**Text extract**:

There are so many things that startups can do because they are agile, fast and iterative, that the big boys just simply can't. If you're going to a big tech company, you're getting a role and you're going to stay in that lane. Why? Because there's 50,000 people in your firm, and that's your job. 

But in an early startup, you get to wear multiple hats, you get to try things you wouldn't try otherwise. It’s thrilling. You get to grow personally. 

I see a lot of people in big companies who are actually looking for roles in great startups. And it’s the job of the leadership of the startup to share their vision and tell these people, we want you to be a part of this. The startup has to get creative about what these people value. Do they value working from home? Being able to make decisions? All that will make up for the pay package that they would get at Google or Facebook.

Let’s say we start to build this team of likeminded people brought into the vision. To scale, deep tech startups will need backing, whether it’s investment or some disruptive industries behind them. How should they choose? Or how could they appeal to the right kind of investment partner?  

Right now there's more money in the investing ecosystem than I've ever seen. There’s a good chance that entrepreneurs can get a check that even 10 years ago may not have been available.

**Description of the task**: Please rewrite the startup passage starting at "I see a lot" and ending at "right kind of investment partner?", putting "mission" in place of "vision".

**Given data**:
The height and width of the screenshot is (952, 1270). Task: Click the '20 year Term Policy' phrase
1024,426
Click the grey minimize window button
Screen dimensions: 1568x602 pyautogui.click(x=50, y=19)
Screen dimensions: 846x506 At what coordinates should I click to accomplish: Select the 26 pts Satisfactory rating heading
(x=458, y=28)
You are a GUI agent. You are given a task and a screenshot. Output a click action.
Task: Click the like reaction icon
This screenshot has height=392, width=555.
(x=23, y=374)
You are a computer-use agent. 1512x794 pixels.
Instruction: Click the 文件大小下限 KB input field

**Task solution**:
I see a lot of people in big companies who are actually looking for roles in great startups. And it’s the job of the leadership of the startup to share their mission and tell these people, we want you to be a part of this. The startup has to get creative about what these people value. Do they value working from home? Being able to make decisions? All that will make up for the pay package that they would get at Google or Facebook.

Let’s say we start to build this team of likeminded people brought into the mission. To scale, deep tech startups will need backing, whether it’s investment or some disruptive industries behind them. How should they choose? Or how could they appeal to the right kind of investment partner?